Each line of the records that holds "will" should be shown in full.

Stored data:
——
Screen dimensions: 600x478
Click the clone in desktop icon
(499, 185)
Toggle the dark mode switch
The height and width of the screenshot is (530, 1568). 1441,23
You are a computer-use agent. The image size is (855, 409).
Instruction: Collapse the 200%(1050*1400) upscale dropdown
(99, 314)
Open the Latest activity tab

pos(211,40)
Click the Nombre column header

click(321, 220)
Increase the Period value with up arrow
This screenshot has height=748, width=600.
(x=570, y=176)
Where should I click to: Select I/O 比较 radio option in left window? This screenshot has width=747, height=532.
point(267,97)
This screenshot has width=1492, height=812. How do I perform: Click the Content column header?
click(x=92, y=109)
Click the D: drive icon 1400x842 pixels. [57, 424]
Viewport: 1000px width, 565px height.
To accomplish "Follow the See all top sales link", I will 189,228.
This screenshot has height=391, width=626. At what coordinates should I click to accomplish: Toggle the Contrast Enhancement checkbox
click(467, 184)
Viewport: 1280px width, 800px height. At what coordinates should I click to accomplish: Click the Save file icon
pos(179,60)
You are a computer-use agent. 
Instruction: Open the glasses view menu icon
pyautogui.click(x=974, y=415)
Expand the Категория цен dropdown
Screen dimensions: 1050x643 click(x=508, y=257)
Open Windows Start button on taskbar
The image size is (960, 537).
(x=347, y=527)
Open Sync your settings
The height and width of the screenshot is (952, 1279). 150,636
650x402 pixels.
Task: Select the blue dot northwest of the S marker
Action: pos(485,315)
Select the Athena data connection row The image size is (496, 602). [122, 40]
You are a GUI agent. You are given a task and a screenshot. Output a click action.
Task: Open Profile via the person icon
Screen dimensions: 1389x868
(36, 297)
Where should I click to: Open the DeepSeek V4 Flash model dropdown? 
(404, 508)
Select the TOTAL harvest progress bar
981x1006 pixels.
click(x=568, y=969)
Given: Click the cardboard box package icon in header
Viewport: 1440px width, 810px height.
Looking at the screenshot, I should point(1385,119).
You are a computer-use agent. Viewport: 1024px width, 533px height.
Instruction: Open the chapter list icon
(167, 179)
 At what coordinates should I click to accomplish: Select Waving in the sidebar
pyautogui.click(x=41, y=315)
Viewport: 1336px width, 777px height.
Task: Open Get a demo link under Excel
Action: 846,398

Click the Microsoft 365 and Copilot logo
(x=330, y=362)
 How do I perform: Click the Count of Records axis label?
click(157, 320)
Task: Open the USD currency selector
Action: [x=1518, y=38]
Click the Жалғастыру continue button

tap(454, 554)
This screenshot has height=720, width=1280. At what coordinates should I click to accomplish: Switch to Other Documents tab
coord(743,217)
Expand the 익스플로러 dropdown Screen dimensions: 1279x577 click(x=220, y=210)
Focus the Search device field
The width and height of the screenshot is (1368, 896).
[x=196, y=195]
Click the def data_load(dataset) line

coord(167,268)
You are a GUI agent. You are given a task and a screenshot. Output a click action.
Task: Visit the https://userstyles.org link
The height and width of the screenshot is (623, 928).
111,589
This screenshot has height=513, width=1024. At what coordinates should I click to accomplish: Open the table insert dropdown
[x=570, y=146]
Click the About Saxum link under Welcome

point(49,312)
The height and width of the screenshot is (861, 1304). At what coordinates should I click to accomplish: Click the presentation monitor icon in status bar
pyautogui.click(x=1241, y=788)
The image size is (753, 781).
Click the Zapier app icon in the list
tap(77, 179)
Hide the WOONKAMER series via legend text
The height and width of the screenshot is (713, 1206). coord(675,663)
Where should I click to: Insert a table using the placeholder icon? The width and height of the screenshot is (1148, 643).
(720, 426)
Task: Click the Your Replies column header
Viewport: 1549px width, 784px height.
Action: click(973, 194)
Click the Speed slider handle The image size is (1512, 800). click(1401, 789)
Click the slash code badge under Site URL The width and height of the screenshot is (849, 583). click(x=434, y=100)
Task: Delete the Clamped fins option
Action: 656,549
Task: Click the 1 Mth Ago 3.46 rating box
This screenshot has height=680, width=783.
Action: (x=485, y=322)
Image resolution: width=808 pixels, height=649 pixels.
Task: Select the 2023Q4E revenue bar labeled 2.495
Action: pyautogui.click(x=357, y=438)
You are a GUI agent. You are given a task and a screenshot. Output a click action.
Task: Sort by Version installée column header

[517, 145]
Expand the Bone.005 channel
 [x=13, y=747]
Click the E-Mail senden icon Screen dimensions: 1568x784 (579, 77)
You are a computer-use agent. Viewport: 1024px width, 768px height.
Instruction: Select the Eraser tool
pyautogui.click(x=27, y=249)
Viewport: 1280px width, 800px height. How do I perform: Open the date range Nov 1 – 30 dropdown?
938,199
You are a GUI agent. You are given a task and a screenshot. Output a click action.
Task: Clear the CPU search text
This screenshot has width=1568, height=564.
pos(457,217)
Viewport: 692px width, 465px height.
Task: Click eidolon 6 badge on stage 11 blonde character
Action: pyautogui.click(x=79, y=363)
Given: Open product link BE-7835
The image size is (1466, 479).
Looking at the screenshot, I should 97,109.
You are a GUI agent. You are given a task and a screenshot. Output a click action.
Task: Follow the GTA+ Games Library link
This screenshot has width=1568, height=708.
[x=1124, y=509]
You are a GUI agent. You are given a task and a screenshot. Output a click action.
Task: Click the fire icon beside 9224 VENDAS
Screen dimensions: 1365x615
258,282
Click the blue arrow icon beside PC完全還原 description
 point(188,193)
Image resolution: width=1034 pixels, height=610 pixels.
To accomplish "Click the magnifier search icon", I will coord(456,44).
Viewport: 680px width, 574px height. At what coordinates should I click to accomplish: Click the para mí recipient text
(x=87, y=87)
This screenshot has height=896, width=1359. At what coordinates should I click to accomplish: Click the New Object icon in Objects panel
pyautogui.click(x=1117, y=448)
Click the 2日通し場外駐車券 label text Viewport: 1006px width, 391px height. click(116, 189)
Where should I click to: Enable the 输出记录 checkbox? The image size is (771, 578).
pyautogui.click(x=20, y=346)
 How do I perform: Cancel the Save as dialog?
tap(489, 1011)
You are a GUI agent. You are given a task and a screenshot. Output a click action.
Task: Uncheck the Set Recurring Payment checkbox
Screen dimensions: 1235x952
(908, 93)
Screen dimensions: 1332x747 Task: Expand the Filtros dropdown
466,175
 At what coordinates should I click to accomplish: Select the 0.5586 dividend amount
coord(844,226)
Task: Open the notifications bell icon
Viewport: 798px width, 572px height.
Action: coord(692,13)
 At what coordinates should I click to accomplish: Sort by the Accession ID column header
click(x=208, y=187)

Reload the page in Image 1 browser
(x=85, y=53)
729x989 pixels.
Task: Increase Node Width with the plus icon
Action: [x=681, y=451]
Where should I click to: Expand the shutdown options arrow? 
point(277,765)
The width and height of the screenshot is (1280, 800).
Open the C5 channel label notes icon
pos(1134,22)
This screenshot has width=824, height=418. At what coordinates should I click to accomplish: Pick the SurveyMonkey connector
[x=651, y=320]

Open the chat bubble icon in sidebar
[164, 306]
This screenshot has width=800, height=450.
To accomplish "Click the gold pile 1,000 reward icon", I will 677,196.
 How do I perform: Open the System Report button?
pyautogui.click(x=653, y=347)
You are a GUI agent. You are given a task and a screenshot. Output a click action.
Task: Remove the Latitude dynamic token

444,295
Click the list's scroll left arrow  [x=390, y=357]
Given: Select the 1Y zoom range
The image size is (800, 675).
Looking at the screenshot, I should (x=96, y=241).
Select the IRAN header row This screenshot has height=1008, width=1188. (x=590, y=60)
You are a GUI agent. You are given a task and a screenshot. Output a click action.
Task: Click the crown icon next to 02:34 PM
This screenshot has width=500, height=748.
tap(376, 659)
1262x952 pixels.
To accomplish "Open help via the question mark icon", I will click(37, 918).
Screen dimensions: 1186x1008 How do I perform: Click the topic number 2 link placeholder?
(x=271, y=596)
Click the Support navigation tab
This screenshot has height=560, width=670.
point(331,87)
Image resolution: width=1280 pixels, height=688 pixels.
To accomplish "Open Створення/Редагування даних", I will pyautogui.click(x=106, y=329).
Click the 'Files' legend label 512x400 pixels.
——
▸ WRITTEN RESPONSE
To accomplish "Follow the See all top sales link", I will 189,228.
To accomplish "Click the magnifier search icon", I will coord(456,44).
To accomplish "Click the gold pile 1,000 reward icon", I will 677,196.
To accomplish "Open help via the question mark icon", I will click(37, 918).
To accomplish "Open Створення/Редагування даних", I will pyautogui.click(x=106, y=329).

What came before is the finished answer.